It's not clear to me that that was their final bid, either. Maybe it was, but I can't imagine Google letting something important to them climb at auction from from $0.9 billion to $4.5 billion without staking another bid.
The second thing I don't understand is the connection between the price paid by a consortium of major tech companies[1] for a collection of patents from a formerly major tech company--only a few of which are even software at all--to Fred Wilson ranting about Lodsys. Who is the troll here? Nortel? What is the significance of the dollar figure? How does it "echo the sentiment" of Wilson?
[1]:BetaBeat says "...a coalition of Microsoft, Apple, RIM, and Sony...", while the actual press release[2] states: "Apple, EMC, Ericsson, Microsoft, Research In Motion and Sony."
The complaining was around companies needing to spend $4.5B in pre-emptive legal defense. The $4.5B being pre-emptive is extrapolated by me (and I'm assuming the author) from Google stating their $900M was.
Nowhere in the article did it even imply any of the players in this transaction were trolls.
The whole article was about "Software patents are bad". The Nortel auction was just one example of why patents are bad. Fred Wilson's comments were to back up that theme. Lodsys is just another example.

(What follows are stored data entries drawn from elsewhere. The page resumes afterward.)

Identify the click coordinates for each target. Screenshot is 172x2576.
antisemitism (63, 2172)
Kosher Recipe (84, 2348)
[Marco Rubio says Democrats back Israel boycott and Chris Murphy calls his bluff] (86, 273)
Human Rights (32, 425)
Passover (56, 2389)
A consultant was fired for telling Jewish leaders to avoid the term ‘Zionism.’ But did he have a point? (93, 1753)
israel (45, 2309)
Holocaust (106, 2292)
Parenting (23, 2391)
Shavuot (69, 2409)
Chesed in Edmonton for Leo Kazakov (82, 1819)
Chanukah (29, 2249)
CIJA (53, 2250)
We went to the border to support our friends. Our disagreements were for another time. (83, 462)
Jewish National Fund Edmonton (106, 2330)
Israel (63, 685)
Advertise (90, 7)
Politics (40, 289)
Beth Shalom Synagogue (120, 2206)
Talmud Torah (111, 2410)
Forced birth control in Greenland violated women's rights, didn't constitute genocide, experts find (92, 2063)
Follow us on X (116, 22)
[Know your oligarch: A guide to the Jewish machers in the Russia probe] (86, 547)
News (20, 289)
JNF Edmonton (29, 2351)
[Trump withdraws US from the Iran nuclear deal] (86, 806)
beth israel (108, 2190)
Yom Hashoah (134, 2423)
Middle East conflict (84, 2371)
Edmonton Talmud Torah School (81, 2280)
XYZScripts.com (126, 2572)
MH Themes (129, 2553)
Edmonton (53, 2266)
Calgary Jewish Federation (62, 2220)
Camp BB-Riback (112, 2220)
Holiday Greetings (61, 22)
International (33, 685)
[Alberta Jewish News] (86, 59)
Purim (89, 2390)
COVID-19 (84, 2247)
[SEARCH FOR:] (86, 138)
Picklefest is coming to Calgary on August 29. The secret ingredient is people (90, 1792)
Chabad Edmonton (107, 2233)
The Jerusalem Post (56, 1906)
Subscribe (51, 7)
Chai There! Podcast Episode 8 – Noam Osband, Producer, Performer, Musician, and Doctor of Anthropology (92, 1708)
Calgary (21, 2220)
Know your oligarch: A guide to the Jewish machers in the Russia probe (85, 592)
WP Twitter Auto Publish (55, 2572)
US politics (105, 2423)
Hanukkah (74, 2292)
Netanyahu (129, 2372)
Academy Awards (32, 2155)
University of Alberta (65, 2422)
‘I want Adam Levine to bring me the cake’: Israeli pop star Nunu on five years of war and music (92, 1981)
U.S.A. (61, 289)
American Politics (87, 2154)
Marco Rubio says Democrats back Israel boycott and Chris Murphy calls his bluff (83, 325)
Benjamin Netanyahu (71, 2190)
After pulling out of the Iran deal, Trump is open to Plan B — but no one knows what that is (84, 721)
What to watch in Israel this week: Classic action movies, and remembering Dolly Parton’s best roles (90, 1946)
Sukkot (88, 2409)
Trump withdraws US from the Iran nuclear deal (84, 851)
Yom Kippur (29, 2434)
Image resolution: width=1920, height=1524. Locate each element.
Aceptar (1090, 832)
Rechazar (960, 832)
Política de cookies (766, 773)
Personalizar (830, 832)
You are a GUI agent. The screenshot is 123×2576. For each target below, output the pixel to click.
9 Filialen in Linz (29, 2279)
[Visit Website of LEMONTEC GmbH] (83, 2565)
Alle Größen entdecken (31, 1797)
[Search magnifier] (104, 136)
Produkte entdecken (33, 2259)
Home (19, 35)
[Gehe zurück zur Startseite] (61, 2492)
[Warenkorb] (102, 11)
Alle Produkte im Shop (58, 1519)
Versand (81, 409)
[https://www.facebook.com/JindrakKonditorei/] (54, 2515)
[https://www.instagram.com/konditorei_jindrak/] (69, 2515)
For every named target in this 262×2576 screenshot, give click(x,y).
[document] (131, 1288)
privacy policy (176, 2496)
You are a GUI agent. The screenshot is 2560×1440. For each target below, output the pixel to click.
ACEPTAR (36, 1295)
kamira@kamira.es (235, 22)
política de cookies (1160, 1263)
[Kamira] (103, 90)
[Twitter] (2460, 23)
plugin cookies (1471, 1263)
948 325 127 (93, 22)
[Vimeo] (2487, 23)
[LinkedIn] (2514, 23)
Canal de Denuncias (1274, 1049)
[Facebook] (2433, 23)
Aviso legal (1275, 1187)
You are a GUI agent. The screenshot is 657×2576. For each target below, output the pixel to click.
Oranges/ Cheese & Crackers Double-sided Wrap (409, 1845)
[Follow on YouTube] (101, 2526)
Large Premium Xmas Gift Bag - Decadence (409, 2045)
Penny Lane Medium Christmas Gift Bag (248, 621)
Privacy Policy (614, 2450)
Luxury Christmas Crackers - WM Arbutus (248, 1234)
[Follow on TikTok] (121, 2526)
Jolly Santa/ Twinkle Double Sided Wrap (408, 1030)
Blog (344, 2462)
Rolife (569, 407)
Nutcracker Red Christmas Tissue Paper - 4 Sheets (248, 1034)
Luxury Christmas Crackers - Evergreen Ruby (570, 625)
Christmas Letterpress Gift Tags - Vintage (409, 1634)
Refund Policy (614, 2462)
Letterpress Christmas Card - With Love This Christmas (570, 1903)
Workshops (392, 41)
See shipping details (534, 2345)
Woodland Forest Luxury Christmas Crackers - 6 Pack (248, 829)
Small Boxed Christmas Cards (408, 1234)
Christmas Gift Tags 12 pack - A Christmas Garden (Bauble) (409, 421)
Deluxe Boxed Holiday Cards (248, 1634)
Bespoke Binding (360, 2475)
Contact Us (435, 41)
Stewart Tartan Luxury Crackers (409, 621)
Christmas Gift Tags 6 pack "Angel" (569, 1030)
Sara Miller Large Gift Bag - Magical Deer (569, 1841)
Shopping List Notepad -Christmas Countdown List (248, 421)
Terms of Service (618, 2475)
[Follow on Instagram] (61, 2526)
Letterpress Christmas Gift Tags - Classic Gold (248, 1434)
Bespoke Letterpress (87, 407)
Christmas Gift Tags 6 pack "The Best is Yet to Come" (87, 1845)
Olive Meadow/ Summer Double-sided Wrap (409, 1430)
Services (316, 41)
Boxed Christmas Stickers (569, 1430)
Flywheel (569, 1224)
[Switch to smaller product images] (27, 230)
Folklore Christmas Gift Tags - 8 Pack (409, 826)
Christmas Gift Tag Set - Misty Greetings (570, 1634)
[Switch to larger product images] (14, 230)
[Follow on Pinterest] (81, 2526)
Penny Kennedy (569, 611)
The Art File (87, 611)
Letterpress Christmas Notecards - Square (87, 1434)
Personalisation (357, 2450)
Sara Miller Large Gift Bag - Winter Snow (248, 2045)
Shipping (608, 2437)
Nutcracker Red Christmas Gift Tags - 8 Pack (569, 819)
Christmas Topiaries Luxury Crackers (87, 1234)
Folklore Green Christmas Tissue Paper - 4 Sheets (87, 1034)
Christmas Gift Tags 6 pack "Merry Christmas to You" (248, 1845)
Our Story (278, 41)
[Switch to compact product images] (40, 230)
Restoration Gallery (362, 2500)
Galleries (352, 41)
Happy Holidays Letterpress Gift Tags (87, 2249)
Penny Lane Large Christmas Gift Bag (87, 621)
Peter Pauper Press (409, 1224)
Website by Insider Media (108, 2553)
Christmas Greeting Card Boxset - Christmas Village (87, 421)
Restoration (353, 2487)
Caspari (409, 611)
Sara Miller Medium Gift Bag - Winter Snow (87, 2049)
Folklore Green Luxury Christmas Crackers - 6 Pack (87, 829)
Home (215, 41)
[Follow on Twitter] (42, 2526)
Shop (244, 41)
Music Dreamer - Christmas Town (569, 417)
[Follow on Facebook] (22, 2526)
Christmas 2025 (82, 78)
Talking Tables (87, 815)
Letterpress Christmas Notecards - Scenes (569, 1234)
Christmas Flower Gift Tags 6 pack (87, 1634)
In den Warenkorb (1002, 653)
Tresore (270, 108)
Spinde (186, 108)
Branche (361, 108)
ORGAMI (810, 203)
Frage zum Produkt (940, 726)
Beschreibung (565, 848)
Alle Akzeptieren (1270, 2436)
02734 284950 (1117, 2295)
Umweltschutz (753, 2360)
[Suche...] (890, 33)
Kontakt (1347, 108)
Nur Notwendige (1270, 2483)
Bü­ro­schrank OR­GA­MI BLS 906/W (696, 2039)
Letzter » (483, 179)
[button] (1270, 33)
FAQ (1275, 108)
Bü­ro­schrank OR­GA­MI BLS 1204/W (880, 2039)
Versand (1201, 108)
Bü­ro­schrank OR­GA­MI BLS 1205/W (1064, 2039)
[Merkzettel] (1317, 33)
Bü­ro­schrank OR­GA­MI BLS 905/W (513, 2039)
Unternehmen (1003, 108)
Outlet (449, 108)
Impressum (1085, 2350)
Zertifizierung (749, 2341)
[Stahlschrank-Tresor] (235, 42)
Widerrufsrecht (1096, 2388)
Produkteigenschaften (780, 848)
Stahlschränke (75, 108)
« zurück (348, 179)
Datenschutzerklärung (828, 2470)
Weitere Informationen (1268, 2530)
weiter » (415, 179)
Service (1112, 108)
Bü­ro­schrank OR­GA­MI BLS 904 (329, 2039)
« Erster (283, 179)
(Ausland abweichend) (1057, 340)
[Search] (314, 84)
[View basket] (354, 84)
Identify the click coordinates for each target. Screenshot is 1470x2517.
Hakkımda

Read it in that light, and things tie together much more smoothly. Whether it is good writing (e.g. effectively conveying a point) is questionable, since it obviously has cause confusion.
I think the patent law being broken arguement that the article is trying to make is as follows:
the consortium that bought nortel's patents didn't do so for the patents themselves, they did so to prevent google from having the patents. And they didn't want google to not have the patents not because they were afraid of google bringing products to market based on those patents, but because they didn't want google to be able to shield themselves from patent lawsuits.
Nortel has several 4G LTE-related patents in the pool(http://mobile.eweek.com/c/a/Mobile-and-Wireless/RIM-Not-Goog...). Those are HUGELY valuable to Apple, RIM, Sony Ericsson and Nokia. I would be very surprised if none of those companies came out with 4G phones in the next year or so. Getting control of the patents can save them a pretty tremendous amount of money on licensing fees.
These were probably the ones that those companies wanted, and the entire reason that the price is so high. They simply could not let Google be the sole owner of the patents, because that would give Google way too much power in the mobile space.
Out of all the companies, MS is probably the only one that did it specifically to hurt Google. However, this also could signal that MS is going to make their own WM7 phone.
How exactly would Google owning "several" patents on LTE translate to them being a sole owner of the technology? My understanding is that there are a couple of thousand patents on parts of LTE, with companies like Qualcomm, Nokia or Ericsson controlling hundreds of patents.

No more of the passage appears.